━━━━━ Record extracts

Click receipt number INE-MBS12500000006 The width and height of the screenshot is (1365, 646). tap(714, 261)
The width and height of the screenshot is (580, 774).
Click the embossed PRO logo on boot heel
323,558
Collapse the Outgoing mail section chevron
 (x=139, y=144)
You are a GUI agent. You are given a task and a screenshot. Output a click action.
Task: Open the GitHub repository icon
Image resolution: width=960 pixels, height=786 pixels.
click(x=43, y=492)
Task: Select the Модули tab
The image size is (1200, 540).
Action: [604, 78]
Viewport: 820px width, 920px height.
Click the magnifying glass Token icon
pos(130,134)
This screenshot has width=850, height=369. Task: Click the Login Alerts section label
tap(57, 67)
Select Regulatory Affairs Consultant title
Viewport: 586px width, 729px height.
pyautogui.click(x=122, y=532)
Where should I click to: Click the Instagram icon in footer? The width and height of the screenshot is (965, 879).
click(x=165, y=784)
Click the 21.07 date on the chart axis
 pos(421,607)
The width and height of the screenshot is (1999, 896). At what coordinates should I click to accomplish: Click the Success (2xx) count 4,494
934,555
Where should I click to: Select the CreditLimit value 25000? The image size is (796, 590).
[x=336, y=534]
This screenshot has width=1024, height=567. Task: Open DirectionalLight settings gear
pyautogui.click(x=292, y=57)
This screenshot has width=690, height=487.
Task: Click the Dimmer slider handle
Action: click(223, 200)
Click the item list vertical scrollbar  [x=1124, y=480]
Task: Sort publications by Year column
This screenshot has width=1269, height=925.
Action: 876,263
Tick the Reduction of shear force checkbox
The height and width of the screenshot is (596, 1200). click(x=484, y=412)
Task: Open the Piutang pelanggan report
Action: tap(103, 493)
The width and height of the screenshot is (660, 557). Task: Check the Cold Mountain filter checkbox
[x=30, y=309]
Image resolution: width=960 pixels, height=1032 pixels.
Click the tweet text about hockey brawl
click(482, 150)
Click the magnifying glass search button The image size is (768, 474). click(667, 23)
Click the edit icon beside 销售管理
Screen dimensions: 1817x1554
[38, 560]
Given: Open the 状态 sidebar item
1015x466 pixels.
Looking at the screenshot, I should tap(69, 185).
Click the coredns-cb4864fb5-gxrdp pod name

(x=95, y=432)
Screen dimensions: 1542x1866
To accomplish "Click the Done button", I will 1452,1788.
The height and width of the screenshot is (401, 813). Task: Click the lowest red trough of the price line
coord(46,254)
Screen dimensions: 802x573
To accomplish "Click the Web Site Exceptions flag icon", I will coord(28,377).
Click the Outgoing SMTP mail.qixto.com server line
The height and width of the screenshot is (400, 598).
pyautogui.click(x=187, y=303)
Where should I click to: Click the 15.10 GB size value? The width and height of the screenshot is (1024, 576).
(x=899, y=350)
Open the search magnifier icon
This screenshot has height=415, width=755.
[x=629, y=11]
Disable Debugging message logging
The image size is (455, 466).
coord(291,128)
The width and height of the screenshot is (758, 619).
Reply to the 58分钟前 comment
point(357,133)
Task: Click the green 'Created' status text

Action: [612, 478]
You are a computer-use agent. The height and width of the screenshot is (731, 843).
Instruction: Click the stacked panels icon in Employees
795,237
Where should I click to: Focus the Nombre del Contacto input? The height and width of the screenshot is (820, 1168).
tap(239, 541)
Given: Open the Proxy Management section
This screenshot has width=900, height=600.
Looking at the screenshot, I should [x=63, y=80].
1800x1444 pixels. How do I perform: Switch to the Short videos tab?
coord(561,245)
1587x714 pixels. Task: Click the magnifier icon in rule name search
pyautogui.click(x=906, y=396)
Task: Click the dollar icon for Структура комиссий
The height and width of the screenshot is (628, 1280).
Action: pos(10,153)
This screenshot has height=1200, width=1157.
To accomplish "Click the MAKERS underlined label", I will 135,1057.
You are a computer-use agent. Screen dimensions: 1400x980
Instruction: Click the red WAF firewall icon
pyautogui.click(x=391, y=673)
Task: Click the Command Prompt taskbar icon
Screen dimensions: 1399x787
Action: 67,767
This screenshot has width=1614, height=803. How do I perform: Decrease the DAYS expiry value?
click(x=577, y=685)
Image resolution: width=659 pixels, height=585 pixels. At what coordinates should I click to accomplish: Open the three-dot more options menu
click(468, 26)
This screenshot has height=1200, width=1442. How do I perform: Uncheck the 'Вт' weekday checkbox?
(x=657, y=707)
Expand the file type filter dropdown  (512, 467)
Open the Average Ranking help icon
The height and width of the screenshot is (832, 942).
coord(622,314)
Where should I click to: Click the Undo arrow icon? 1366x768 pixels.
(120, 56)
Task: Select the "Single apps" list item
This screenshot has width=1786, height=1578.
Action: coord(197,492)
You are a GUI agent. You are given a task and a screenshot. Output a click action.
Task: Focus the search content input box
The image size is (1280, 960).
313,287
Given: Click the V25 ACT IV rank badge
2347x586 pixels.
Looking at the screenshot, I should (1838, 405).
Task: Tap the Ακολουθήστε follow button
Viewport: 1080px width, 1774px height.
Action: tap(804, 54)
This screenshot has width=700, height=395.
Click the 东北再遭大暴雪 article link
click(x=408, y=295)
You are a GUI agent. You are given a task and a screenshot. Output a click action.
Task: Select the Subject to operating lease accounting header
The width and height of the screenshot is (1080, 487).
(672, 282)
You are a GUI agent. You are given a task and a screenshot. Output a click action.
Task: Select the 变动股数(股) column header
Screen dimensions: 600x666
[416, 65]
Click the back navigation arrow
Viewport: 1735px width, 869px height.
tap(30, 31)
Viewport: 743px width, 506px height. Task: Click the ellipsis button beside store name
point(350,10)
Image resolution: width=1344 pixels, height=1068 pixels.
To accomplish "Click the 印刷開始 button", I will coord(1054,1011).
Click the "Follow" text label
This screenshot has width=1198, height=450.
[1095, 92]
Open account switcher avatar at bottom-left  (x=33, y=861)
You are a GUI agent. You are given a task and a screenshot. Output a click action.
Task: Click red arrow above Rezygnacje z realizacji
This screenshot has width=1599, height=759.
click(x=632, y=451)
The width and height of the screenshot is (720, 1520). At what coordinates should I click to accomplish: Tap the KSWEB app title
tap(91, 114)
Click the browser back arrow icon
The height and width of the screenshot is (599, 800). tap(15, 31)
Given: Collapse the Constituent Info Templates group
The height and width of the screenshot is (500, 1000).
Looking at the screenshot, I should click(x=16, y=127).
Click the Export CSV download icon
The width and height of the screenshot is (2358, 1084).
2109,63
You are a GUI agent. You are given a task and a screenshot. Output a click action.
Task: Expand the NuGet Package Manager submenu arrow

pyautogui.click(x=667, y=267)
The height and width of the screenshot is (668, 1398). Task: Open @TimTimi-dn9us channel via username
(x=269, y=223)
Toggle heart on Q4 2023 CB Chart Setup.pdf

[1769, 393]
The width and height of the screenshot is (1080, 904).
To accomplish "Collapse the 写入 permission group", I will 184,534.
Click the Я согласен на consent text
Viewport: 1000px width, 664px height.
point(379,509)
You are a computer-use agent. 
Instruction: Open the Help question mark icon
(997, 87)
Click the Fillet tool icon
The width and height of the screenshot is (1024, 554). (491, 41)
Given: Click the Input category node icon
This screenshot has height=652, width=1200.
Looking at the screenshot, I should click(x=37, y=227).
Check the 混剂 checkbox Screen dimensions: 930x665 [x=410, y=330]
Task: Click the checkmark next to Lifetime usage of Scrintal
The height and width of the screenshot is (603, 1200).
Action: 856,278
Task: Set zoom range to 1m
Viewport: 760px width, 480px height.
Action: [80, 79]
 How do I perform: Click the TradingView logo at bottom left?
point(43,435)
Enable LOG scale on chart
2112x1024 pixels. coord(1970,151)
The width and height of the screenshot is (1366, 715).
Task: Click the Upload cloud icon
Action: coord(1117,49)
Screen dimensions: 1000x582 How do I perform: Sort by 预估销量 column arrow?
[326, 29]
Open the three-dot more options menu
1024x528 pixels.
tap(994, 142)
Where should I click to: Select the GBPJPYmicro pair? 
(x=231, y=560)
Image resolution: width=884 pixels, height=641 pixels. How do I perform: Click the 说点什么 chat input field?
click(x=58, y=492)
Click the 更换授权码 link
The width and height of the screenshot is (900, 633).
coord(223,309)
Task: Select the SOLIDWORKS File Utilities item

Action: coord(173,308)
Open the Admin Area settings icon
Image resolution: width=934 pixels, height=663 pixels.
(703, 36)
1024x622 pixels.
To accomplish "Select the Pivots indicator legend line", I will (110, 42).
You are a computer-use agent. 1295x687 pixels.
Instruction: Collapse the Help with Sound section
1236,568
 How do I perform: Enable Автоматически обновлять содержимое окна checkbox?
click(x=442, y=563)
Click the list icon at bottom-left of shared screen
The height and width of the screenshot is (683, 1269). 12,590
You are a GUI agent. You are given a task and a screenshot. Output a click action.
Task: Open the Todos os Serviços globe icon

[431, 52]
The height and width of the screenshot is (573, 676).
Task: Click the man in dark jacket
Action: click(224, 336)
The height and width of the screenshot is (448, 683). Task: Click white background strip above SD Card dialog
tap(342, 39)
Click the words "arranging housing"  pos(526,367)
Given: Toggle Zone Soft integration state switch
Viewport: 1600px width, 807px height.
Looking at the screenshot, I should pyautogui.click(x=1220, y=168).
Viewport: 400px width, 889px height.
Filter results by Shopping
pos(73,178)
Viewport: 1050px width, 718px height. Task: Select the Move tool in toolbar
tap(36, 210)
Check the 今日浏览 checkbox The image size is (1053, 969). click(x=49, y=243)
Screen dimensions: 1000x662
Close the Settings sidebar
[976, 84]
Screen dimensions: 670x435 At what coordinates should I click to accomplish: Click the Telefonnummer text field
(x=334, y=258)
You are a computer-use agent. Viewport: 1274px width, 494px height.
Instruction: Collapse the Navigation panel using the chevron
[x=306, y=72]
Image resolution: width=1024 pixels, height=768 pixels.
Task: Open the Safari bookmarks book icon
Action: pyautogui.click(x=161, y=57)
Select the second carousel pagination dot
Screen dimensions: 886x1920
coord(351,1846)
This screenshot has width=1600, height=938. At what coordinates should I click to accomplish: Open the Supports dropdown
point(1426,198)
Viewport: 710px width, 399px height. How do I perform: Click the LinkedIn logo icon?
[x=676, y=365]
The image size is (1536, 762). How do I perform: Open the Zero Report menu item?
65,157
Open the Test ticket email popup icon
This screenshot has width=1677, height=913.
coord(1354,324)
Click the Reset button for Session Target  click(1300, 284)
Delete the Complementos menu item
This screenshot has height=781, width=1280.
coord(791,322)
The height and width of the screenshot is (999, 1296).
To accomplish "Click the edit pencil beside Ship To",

━━━━━━━━━━

What this task involves
For each line of the data that includes the word "computer", return a copy of it.

Problem solution
You are a computer-use agent. The height and width of the screenshot is (731, 843).
You are a computer-use agent. Screen dimensions: 1400x980
You are a computer-use agent. 
You are a computer-use agent. 1295x687 pixels.
You are a computer-use agent. Viewport: 1274px width, 494px height.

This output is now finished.